### REQUIRED WORK
I need the lines below from the one with "Delete the sk-...OmdV key with trash icon" down to the one with "Task: Switch to the Variables tab" reproduced exactly, both ends included, and nothing else.

Collected data entries
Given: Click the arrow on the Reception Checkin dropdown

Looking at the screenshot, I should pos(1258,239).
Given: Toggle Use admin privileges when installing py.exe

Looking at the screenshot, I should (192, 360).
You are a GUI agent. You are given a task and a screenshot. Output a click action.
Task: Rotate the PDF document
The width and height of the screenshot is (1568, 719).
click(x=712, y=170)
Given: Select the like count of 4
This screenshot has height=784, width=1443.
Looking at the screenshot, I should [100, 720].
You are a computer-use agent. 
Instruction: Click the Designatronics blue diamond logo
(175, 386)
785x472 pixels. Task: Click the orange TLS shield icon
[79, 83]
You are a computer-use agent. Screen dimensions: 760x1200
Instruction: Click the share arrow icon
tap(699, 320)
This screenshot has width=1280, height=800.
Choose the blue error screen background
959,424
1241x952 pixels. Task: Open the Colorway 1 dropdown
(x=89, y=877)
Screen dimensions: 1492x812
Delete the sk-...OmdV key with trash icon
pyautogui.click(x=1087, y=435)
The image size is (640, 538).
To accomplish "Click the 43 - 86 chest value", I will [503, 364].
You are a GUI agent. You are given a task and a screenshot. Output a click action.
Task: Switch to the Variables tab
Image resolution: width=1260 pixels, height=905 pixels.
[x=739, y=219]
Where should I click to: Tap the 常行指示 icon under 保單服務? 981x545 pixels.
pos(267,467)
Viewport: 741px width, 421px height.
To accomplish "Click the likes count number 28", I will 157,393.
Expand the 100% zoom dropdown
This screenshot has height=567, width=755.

### TASK ANSWER
Delete the sk-...OmdV key with trash icon
pyautogui.click(x=1087, y=435)
The image size is (640, 538).
To accomplish "Click the 43 - 86 chest value", I will [503, 364].
You are a GUI agent. You are given a task and a screenshot. Output a click action.
Task: Switch to the Variables tab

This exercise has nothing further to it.